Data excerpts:
================================

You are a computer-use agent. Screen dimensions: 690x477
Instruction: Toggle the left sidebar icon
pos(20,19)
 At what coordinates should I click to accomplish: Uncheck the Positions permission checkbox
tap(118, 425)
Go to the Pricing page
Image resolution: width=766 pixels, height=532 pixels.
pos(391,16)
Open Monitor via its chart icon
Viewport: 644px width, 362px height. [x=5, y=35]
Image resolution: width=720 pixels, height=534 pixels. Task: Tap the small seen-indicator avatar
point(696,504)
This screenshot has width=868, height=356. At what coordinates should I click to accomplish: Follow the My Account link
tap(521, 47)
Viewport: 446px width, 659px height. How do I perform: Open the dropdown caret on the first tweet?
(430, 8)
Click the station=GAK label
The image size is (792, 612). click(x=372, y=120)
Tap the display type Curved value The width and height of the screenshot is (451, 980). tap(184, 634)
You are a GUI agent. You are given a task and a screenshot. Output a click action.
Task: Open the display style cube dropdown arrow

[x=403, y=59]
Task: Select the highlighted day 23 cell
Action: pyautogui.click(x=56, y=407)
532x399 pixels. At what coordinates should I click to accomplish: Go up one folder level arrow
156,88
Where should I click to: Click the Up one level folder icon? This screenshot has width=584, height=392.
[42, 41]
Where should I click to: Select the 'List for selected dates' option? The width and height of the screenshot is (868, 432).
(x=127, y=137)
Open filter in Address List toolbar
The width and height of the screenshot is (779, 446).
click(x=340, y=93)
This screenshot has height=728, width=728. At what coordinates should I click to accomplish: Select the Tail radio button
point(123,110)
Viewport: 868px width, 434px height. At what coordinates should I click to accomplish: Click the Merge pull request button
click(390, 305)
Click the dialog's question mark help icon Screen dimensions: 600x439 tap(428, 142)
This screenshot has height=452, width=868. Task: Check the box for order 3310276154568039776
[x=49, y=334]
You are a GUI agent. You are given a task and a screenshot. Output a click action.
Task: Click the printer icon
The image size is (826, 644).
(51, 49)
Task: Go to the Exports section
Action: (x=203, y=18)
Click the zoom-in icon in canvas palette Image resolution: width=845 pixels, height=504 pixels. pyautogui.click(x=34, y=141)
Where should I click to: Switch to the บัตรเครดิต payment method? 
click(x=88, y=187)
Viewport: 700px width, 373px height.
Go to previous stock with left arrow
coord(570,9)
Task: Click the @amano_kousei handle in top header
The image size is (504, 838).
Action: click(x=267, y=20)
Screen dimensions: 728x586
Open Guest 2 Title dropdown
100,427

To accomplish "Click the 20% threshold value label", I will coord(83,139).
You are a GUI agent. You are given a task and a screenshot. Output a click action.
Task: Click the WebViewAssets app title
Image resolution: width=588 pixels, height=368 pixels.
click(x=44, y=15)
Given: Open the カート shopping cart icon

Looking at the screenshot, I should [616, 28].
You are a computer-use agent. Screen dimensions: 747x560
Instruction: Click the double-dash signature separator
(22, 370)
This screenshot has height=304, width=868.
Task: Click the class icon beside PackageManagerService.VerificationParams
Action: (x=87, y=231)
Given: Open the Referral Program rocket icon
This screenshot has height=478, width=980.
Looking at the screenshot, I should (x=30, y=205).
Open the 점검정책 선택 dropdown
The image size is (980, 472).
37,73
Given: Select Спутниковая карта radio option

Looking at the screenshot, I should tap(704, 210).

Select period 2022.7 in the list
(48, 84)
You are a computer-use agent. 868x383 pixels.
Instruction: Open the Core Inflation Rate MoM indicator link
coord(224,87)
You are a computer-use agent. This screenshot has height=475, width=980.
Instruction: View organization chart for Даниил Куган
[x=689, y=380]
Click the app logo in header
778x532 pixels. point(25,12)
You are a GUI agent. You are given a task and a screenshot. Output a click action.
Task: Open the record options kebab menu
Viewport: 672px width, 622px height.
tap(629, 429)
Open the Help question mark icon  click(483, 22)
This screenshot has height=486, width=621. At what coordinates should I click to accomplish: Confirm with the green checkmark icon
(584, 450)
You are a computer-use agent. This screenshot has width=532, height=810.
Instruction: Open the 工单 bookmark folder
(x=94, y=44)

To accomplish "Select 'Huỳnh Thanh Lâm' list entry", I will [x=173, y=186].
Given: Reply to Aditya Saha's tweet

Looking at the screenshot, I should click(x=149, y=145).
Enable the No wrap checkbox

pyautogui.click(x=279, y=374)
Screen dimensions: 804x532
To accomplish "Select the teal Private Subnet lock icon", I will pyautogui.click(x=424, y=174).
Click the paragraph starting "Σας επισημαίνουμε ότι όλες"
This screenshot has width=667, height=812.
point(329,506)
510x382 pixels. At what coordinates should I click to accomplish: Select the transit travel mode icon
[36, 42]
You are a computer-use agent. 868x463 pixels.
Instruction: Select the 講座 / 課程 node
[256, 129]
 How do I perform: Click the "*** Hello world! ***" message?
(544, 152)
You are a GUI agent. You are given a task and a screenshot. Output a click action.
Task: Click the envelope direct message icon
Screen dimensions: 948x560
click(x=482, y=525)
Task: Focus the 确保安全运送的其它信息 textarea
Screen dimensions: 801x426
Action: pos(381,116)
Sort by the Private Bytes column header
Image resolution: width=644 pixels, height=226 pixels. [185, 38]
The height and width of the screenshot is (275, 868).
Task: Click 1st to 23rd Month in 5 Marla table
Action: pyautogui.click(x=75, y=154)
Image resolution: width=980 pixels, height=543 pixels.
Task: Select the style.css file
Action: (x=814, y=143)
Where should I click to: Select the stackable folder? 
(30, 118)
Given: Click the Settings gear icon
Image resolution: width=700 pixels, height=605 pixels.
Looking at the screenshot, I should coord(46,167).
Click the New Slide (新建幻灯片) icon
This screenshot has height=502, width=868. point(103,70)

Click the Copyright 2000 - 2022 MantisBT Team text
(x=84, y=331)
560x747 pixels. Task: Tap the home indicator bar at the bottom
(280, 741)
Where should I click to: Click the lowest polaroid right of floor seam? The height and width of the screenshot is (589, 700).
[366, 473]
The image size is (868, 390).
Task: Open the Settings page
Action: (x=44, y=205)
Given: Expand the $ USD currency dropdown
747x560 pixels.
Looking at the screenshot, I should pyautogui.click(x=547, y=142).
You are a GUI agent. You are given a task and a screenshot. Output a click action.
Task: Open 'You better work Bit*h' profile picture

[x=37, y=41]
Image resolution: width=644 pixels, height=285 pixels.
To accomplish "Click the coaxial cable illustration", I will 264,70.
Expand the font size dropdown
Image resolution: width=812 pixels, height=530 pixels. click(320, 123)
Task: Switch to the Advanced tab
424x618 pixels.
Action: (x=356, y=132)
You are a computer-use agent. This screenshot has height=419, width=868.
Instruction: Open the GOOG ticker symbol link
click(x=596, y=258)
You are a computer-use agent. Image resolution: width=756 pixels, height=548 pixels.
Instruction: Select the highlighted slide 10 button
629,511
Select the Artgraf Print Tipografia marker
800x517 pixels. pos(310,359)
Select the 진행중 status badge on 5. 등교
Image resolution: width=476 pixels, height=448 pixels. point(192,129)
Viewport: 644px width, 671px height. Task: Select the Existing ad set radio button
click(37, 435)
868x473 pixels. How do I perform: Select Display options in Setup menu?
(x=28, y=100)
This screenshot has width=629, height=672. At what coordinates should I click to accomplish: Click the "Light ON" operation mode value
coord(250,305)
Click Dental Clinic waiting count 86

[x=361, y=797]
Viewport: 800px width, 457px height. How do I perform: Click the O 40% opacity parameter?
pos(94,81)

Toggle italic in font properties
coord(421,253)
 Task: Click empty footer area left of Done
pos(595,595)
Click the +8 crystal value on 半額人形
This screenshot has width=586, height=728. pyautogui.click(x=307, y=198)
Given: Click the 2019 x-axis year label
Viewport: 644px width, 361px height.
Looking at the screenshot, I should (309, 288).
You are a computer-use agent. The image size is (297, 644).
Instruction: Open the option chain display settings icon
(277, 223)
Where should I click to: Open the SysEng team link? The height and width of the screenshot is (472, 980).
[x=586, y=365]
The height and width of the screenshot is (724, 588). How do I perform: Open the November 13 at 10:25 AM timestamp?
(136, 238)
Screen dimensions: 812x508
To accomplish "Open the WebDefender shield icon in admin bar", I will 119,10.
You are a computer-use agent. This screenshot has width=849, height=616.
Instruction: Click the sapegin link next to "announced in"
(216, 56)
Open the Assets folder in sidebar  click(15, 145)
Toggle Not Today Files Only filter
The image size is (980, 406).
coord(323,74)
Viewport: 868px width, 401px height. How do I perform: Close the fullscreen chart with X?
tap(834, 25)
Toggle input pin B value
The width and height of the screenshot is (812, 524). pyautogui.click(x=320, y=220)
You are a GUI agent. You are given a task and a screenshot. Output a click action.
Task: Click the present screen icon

================================

Assignment: Among the records above, only the lines between the line holding "Viewport: 700px width, 373px height." and the line holding "Task: Click the WebViewAssets app title", inclusive, are to be output, exactly as written.

Exercise result:
Viewport: 700px width, 373px height.
Go to previous stock with left arrow
coord(570,9)
Task: Click the @amano_kousei handle in top header
The image size is (504, 838).
Action: click(x=267, y=20)
Screen dimensions: 728x586
Open Guest 2 Title dropdown
100,427

To accomplish "Click the 20% threshold value label", I will coord(83,139).
You are a GUI agent. You are given a task and a screenshot. Output a click action.
Task: Click the WebViewAssets app title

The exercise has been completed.